When determining whether a jury trial is appropriate, the court should look at the remedy being sought and determine whether it is a remedy available at law or at equity. If it is determined that the action is one at law then SFT is entitled to a jury trial. Actions recognized as those with legal remedies often involve the return of money or the return of property or, in the alternative, money damages. In an action to recover a chattel, if the chattel is not returned the value may be determined and the court may enter an award for damages. However, in actions to recover property where a value cannot be determined or in cases where the plaintiff seeks an equitable remedy, rather than money damages, the action is one at equity.
In SFT's supplemental memorandum of law, it asserts that an action in trover was the common law vehicle for recovering a fraudulent conveyance. SFT states that a cause of action in "trover" eventually came to be known as "conversion" or "trover and conversion." SFT goes on to cite many cases where conversion actions involved intangibles. Following SFT's reasoning, since intangibles can be the subject of conversion actions and conversion actions derived from trover actions, which were actions at law, then an action to recover an intangible is an action at law. However SFT fails to distinguish between actions to recover money or money damages and actions for equitable remedies. In every case SFT cites the parties are seeking monetary damages or the return of money. The Supreme Court, in Granfinanciera, made it clear that courts of equity would not have adjudicated cases where the the action was to recover money or monetary damages. Through our research, we were unable to find any case allowing a jury trial other than where money damages were being sought.
The action in this case is not an action to recover a fraudulent monetary conveyance.
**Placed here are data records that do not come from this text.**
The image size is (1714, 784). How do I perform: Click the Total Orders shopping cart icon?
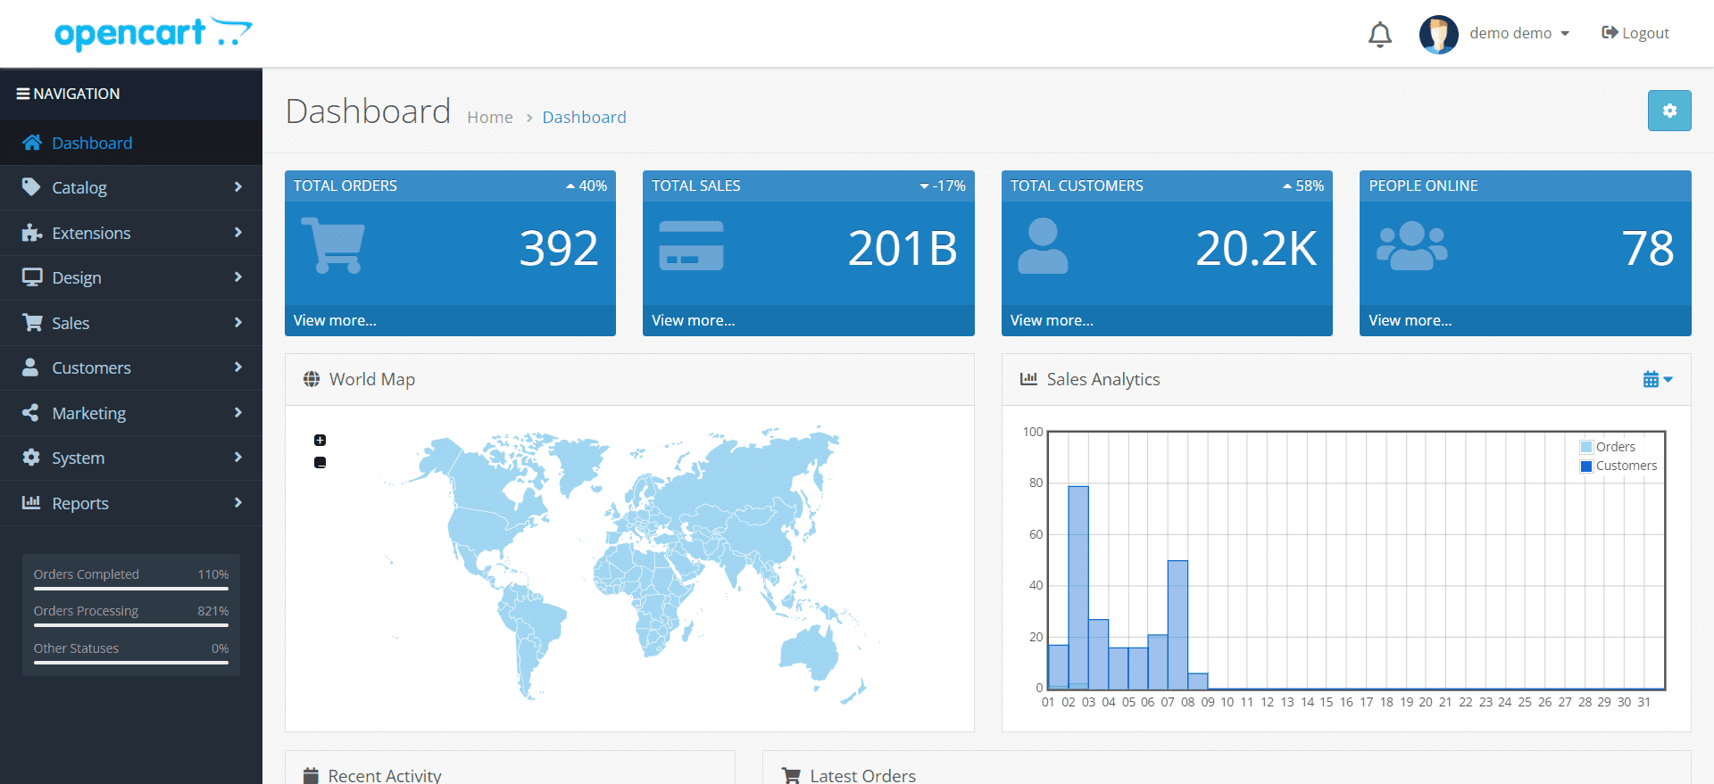click(x=334, y=245)
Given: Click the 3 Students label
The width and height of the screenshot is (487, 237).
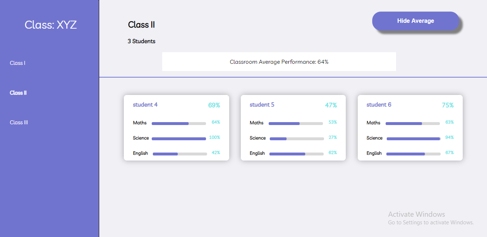Looking at the screenshot, I should click(x=142, y=41).

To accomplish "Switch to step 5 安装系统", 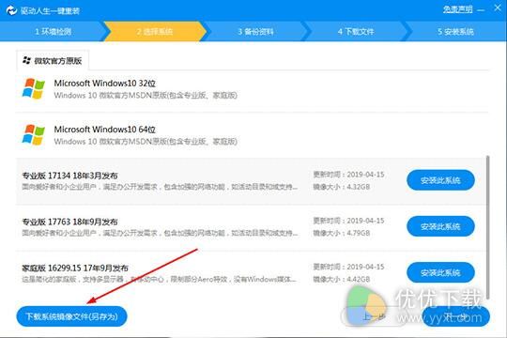I will (x=455, y=31).
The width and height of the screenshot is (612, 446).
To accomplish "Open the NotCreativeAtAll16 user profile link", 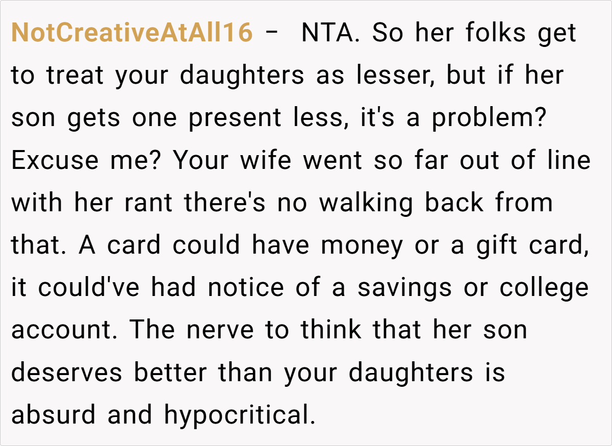I will [132, 33].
Sunset prays for this court to enter an order determining that the 40% interest in Sunset was the property of Stocks on the date of the filing of the petition and, therefore, is property of the bankruptcy estate free and clear of any interest of SFT. Additionally, Sunset asks this court to set aside and declare null and void the transfer, by Stocks to SFT, of Stocks' interest in Sunset. Sunset seeks an equitable remedy, therefore, SFT is not entitled to a jury trial. Accordingly, it is
ORDERED AND ADJUDGED that Sunset Beach, Ltd.'s motion to strike SFT's request for a jury trial is granted.
DONE AND ORDERED.
NOTES
[1] The Seventh Circuit reversed this decision because the case was converted prior to the amendment to BR 1019(4). The Court explained that the amendment significantly changed the law and stated that the lower courts would have been correct if the amended rule were at issue. Supra, 908 F.2d at 243. But for the timing of the decision, we agree with and follow the reasoning of the district and the appellate courts in Wolff.